Abstract
Purpose :
To develop an automated algorithm to reduce noise in 3D optical coherence tomography angiography (OCTA) image volumes.
Methods :
Images were acquired on a OCTA device (AngioPlex, Carl Zeiss Meditec) under an IRB approved protocol from a previously conducted prospective study for secondary analysis. 3x3 mm2 OCT and OCTA volumes with signal strength of 9 or greater were selected from both eyes of healthy subjects without known ocular disease. The automated pipeline was implemented in Matlab (R2022b) and consisted of three phases based on a previously published semi-automated pipeline (Zhang 2020). First, Otsu's method was applied to the OCT volume to perform layer segmentation, and both OCT and OCTA volumes were cropped in the axial direction from the internal limiting membrane to the retinal pigment epithelium layer. Second, curvelet filtering was applied to reduce the speckle noise on the cropped OCTA volume. Third, optimally oriented flux (OOF) was applied to enhance the vasculature on the denoised OCTA volume. The OOF scale levels ranged from 1 to 20 voxels, we used surface-area based normalization and selected the first eigenvalue. The output of the pipeline was subjectively compared to the original images by an expert retinal specialist.

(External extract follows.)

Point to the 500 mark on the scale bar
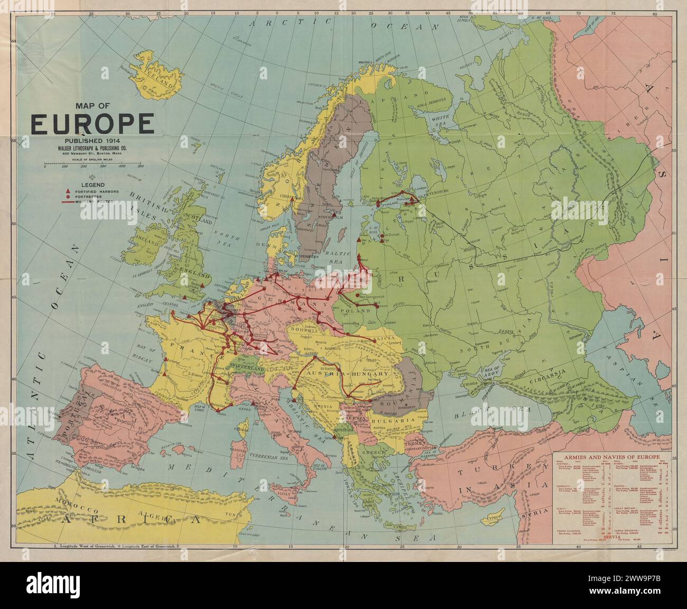(141, 166)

An objective comparison of the output to baseline data was made using wavelet noise estimation. Wavelet noise was estimated using the estimate_sigma function from the restoration module of scikit-image Python package.
Results :
A total of 8 images from 4 subjects (50% male, µ=47 years, σ=9 years) were processed without user intervention. The average processing time was 34.1 seconds (cropping ~ 2.1s, curvelet denoising ~ 14.4s, OOF ~ 17.6s). The original images had an average noise of 2.6 +/- 0.8 and denoised images had average noise of 0.006 +/- 0.004, resulting in a 99% reduction in pixel noise (p=1.6x10-5). Visual inspection by an expert reviewer noted better delineation of tertiary vessels in the processed images compared to baseline (Figure 1&2).
Conclusions :
We demonstrate an automated algorithm that significantly decreased the noise in OCTA images while preserving small scale vasculature structure. Future work will continue to improve on metrics such as signal-to-noise ratio, as well as displaying the volumes in three dimensions.
This abstract was presented at the 2023 ARVO Annual Meeting, held in New Orleans, LA, April 23-27, 2023.